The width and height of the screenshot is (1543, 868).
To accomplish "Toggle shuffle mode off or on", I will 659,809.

□ □ □ □ □

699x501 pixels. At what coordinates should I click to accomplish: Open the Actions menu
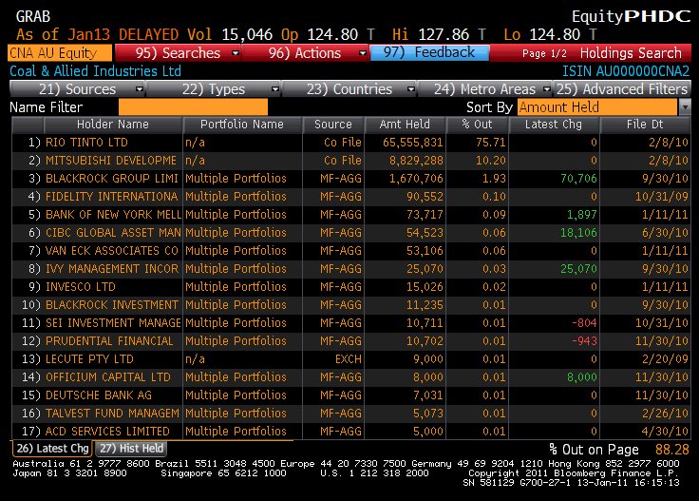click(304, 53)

□ □ □ □ □

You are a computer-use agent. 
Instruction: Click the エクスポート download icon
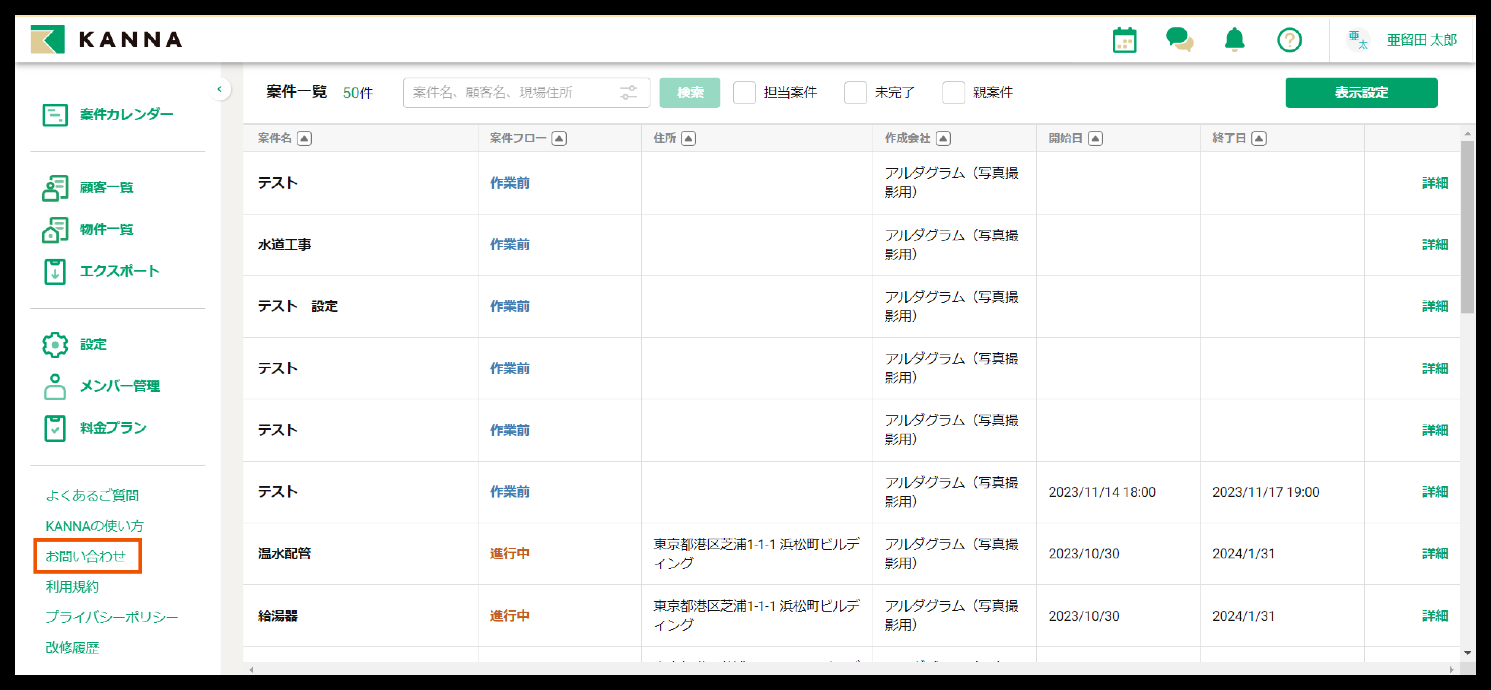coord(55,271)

□ □ □ □ □

> **WRITTEN TASK**:
Please pull out every line of the entries above that holds the word "accomplish", and copy each one.

> **WRITTEN SOLUTION**:
To accomplish "Toggle shuffle mode off or on", I will 659,809.
699x501 pixels. At what coordinates should I click to accomplish: Open the Actions menu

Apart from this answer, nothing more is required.